На церкви главы мраморныя,

На главах кресты золотые.

Из той из церкви из соборной,

Из собороной, из богомольной,

Выходила Царица небесная;

Из Океане-море она омывалася;

На собор-церковь она Богу молилася:

От того Океан всем морям мати{286}.

Поскольку церковь Климента в «Голубиной книге» является, как только что было доказано, христианским названием острова Буяна русского фольклора, языческая сущность «пупа морского» духовного стиха становится очевидной. Естественно, возникает вопрос о том, была ли какая-либо историческая основа у этого мифологического образа. Ученые давно дали ответ и на этот вопрос: «С памятью о балтийских славянах, видимо, связывается встречаемый в заговорах и сказках мифологический топоним «Буян-остров», который, скорее всего, расшифровывается как вполне реальный топоним «Руян-остров» (Ругия), позднейший немецкий остров Рюген, на котором, как известно, размещалась Аркона, языческий центр балтийских славян»{287}. Как отмечают пушкиноведы, некоторые черты реального Руяна бытовали в народной памяти восточных славян чрезвычайно долго: «Что касается формы Буян, то это, очевидно, еще одна переделка в позднейших народных сказаниях из малопонятного Руян в более понятное и близкое русскому слуху Буян (по ассоциации со словом буян да и в соответствии со смыслом его: в одном из значений, по В. Далю, «пристань, место выгрузки товара», а в другом — «возвышенное место»). Издревле мимо него шел торговый путь из Северного моря в Балтику, что нашло отражение в словах купцов-корабельщиков «Сказки о царе Салтане»:

А лежит нам путь далек:

Мимо острова Буяна,

В царство славного Салтана»{288}.

Необходимо отметить, что до своего истребления на Рюгене жило славянское племя ран, у которых, как уже показывалось выше, духовная власть была выше светской, что резко отличало их от всех остальных западных славян и сближало с севером Руси. Западные авторы неоднократно отмечали крайнюю приверженность ран своей языческой религии. Говоря о путешествии католических миссионеров, Гельмольд отмечает: «Пройдя много славянских земель, они пришли к тем, которые называются ранами, или руянами, и живут в сердце моря. Там находится очаг заблуждений и гнездо идолопоклонства»{289}. Хотя остров Рюген в действительности находится недалеко от материка и сейчас даже соединен с ним железной дорогой и шоссе, тем не менее хронист локализует его в «сердце моря», что в «Голубиной книге» полностью соответствует помещению церкви Климента на «пуп морской». Образ этот носит у Гельмольда устойчивый характер, поскольку ниже он пишет: «Раны же, у других называемые рунами, — это кровожадное племя, обитающее в сердце моря, преданное сверх всякой меры идолопоклонству. Они занимают первое место среди всех славянских народов, имея короля и знаменитейший храм. Именно поэтому, благодаря особому почитанию этого храма, они пользуются наибольшим уважением и, на многих налагая дань, сами никакой дани не платят, будучи неприступны из-за трудностей своего месторасположения. Народы, которые они подчинили себе оружием, принуждаются ими к уплате дани храму. Жреца они почитают больше, чем короля»{290}.

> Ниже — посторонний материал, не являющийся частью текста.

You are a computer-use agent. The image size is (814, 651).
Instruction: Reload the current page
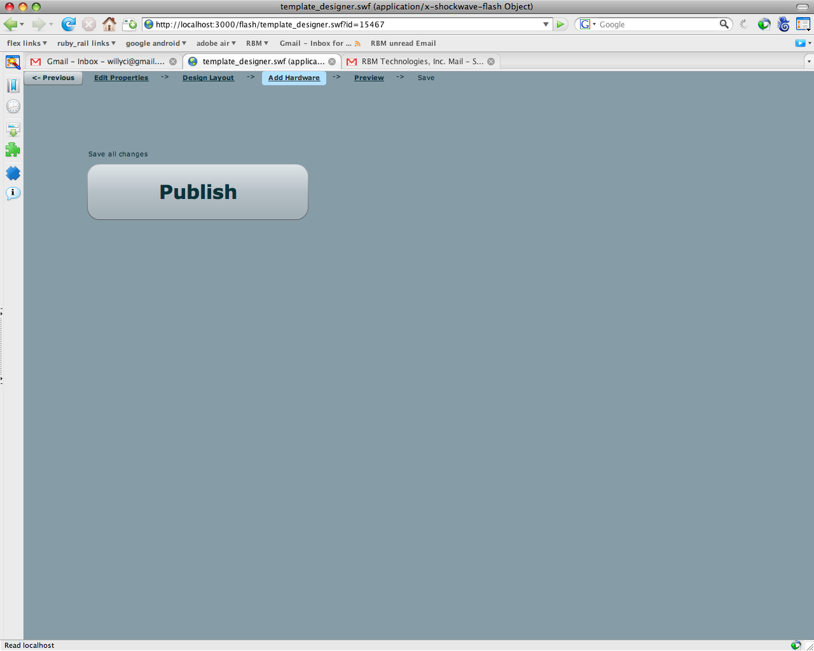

Понятно, что «знаменитейший храм» языческих славян вполне эквивалентен по рангу соборной церкви Святого Климента, тем более что оба они располагаются на острове. Выше уже отмечалось, что русские заговоры помещали в церковь Климента Иисуса Христа, которому должно в таком случае соответствовать верховное языческое божество западнославянского Олимпа. В исторической действительности «знаменитейший храм» на Руяне был посвящен Святовиту, о котором Гельмольд пишет так: «Среди множества славянских божеств главным является Святовит, бог земли райской, так как он — самый убедительный в ответах. Рядом с ним всех остальных они как бы полубогами почитают»{291}. Далее немецкий хронист дополняет характеристику этого божества: «И с тех пор это заблуждение у ран настолько утвердилось, что Святовит, бог земли руянской, занял первое место среди всех божеств славянских, светлейший в победах, самый убедительный в ответах. Поэтому и в наше время (а писал эти строки Гельмольд в XII веке. — М. С.) не только вагрская, но и все другие славянские земли посылали сюда ежегодно приношения, почитая его богом богов»{292}. Понятно, что при переводе древних представлений на язык христианской символики, ставшем необходимым для существования заговоров в новых условиях идеологической цензуры церкви, бог богов славянского язычества был заменен единственным богом новой религии.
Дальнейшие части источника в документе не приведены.